## start
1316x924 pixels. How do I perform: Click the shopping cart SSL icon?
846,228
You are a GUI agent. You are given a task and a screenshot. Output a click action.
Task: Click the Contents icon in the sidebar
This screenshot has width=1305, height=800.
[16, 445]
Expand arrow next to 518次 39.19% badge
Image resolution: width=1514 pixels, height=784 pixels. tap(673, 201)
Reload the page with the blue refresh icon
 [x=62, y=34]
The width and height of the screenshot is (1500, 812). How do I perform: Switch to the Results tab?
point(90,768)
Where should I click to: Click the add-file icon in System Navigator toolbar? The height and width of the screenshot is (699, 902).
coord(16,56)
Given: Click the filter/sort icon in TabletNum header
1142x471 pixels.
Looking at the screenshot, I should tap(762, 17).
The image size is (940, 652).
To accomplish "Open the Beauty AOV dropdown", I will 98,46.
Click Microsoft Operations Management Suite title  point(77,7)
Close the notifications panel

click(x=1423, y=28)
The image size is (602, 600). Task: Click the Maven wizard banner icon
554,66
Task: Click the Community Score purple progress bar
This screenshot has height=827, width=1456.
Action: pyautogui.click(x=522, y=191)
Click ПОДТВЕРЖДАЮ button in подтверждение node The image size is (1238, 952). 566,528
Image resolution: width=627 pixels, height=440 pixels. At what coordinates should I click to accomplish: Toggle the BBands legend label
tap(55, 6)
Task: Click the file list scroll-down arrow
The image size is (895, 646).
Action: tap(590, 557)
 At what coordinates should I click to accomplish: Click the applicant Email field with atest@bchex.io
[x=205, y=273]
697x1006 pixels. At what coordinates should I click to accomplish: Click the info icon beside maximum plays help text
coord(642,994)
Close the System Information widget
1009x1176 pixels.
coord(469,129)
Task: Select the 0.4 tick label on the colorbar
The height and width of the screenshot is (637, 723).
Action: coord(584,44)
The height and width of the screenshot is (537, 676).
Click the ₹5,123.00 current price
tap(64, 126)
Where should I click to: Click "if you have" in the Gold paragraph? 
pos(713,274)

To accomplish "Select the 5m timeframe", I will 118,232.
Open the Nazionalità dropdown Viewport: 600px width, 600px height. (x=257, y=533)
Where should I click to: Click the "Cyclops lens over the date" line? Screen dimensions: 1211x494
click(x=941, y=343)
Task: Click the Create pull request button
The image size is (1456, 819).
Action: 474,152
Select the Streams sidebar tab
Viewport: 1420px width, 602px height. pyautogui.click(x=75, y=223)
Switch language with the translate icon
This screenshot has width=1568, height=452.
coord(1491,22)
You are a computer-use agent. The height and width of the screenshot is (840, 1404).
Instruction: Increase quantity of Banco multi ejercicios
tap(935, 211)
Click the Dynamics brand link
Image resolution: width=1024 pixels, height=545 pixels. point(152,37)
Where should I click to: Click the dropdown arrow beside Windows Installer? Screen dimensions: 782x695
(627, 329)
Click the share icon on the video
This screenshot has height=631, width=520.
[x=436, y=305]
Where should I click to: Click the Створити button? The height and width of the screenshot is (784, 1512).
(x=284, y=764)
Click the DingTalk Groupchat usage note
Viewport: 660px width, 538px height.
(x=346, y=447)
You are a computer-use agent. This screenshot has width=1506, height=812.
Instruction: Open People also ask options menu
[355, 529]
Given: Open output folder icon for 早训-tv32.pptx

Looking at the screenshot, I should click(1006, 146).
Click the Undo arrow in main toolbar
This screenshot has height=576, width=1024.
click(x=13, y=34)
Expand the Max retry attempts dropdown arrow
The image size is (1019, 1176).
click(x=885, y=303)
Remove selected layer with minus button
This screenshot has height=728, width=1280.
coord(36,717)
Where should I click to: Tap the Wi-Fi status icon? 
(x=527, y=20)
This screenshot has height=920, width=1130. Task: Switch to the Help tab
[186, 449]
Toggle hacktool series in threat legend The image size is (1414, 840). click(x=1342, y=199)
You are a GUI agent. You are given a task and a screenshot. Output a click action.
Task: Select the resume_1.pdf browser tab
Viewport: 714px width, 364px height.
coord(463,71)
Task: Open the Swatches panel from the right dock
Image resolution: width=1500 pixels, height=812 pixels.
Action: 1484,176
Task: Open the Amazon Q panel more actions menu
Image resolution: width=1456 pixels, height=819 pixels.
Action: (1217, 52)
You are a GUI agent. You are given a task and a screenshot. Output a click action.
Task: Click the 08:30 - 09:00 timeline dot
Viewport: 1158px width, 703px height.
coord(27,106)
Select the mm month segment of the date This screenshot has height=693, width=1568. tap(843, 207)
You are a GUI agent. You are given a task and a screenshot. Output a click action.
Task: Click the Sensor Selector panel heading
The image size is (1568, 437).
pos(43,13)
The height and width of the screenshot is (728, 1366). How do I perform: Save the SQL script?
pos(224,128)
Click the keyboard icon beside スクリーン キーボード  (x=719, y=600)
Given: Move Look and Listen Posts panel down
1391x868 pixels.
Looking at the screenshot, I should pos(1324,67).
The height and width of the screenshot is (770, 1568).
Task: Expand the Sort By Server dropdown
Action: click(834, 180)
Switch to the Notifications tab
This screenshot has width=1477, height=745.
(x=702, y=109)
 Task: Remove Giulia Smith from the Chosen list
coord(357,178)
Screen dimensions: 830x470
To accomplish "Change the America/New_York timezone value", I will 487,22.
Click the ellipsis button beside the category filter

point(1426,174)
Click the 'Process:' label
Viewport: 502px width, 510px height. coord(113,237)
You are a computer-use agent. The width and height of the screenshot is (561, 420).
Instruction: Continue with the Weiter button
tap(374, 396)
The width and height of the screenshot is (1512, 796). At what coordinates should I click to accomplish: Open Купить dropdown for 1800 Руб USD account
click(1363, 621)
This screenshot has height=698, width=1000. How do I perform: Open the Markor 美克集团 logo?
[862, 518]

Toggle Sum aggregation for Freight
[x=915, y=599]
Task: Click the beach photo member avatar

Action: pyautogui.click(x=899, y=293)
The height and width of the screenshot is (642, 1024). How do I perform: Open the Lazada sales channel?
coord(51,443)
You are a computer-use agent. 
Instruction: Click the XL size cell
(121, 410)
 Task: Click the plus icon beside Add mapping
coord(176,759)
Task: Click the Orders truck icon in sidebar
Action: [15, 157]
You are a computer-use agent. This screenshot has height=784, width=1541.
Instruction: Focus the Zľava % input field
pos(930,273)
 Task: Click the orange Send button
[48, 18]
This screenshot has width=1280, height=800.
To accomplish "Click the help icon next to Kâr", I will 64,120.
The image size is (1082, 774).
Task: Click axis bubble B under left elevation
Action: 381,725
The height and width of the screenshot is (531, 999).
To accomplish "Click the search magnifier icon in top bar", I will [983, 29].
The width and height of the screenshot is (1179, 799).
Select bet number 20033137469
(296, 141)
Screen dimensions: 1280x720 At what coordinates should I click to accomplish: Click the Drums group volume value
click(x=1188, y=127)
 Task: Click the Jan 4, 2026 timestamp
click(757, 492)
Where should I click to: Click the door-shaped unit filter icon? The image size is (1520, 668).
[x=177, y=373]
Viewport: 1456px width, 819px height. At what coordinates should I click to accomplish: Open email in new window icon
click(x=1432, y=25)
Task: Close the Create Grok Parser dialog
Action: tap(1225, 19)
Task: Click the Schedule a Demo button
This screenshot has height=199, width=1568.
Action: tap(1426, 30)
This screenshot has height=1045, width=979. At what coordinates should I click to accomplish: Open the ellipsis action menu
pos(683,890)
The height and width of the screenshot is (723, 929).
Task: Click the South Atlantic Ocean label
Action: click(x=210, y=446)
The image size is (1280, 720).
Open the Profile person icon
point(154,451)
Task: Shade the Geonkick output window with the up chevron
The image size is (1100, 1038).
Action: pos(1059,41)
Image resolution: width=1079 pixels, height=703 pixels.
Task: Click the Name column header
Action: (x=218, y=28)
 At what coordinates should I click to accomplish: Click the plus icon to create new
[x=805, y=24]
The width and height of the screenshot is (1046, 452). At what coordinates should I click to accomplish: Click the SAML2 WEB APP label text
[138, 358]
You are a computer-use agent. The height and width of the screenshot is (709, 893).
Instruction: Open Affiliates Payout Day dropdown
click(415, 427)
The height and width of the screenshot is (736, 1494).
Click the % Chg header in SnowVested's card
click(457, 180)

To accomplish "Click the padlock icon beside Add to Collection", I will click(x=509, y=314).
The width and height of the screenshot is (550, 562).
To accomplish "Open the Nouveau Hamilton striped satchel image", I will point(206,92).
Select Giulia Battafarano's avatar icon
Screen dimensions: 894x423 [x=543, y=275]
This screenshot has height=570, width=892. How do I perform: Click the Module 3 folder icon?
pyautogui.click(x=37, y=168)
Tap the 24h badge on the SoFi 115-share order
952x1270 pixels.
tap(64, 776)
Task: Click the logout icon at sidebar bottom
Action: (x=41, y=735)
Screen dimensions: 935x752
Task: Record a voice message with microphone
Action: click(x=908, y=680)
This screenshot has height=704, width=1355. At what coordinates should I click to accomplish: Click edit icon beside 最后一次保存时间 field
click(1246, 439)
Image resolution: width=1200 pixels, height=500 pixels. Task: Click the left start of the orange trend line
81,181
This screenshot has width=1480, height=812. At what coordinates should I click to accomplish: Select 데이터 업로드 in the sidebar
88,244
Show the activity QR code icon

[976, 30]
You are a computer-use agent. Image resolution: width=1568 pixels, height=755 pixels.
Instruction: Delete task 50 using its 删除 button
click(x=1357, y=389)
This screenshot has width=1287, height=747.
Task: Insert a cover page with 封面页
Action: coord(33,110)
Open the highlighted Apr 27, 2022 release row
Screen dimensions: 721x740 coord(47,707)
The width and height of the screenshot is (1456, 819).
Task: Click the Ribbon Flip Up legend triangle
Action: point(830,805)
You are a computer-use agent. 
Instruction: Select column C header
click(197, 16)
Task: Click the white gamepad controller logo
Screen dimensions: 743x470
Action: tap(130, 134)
## end
▸ What is needed
Swap "magnifier" for "magnifying glass" in the data, starting with the line containing "The height and width of the screenshot is (531, 999)." and going on through the line containing "[x=177, y=373]". Reproduce only those lines, with nothing else changed.

▸ Reply to the task
The height and width of the screenshot is (531, 999).
To accomplish "Click the search magnifying glass icon in top bar", I will [983, 29].
The width and height of the screenshot is (1179, 799).
Select bet number 20033137469
(296, 141)
Screen dimensions: 1280x720 At what coordinates should I click to accomplish: Click the Drums group volume value
click(x=1188, y=127)
 Task: Click the Jan 4, 2026 timestamp
click(757, 492)
Where should I click to: Click the door-shaped unit filter icon? The image size is (1520, 668).
[x=177, y=373]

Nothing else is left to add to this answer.